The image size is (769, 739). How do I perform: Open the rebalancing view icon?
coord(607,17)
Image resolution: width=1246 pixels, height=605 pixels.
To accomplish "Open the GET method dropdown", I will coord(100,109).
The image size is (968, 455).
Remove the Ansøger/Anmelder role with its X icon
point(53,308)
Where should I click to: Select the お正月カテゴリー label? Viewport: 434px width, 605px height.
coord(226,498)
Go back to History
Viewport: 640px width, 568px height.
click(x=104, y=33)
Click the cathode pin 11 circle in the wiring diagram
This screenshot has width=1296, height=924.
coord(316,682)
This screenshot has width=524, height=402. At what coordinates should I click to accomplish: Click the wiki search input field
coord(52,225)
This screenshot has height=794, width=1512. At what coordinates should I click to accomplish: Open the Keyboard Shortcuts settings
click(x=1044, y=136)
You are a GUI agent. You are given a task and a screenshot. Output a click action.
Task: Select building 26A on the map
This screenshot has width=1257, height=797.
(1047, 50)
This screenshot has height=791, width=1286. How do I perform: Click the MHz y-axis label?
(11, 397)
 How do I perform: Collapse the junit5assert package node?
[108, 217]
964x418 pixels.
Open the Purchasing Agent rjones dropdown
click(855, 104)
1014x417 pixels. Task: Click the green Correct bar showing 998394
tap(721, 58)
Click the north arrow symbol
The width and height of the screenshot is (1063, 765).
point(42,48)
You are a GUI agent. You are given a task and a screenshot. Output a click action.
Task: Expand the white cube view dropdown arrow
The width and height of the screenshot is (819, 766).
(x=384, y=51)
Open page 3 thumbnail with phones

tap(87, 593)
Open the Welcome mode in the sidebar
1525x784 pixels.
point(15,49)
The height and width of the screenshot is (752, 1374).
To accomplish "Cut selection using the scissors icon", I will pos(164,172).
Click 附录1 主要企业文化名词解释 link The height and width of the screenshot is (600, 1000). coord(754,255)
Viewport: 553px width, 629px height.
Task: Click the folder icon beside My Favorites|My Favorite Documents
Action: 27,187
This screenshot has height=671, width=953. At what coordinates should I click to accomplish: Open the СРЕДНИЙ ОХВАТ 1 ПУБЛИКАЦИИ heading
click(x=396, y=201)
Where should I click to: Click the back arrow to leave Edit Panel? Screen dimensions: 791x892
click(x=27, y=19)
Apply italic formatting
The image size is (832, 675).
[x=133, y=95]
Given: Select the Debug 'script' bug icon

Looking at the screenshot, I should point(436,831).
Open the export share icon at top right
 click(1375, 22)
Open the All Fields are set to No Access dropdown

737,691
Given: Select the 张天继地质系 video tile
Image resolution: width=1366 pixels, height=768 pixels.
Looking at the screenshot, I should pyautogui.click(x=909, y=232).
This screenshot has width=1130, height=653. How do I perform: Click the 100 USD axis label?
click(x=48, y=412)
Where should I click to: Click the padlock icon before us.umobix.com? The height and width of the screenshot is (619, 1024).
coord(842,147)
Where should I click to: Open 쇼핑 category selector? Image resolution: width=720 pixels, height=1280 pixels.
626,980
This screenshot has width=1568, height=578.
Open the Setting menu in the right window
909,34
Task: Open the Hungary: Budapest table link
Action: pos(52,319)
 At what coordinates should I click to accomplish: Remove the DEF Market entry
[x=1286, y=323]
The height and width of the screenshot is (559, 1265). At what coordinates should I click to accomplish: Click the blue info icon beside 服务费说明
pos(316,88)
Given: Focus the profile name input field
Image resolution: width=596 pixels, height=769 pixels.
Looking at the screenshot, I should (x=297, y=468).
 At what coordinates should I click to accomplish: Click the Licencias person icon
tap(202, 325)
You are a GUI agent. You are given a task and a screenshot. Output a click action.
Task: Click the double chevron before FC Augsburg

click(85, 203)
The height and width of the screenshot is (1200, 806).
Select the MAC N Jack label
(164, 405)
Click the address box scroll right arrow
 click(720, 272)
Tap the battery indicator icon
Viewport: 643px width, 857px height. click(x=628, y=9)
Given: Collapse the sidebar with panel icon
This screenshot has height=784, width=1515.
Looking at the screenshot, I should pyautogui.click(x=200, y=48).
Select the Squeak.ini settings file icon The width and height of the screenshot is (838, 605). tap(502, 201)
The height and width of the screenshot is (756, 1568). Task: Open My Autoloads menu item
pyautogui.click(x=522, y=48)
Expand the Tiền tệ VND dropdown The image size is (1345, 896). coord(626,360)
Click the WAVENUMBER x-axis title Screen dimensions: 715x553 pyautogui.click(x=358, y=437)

════════

#### [GOAL OF THE EXERCISE]
Check the listing for the word "Expand". Show each line that has it.

#### [ANSWER SECTION]
Task: Expand the white cube view dropdown arrow
Expand the Tiền tệ VND dropdown The image size is (1345, 896). coord(626,360)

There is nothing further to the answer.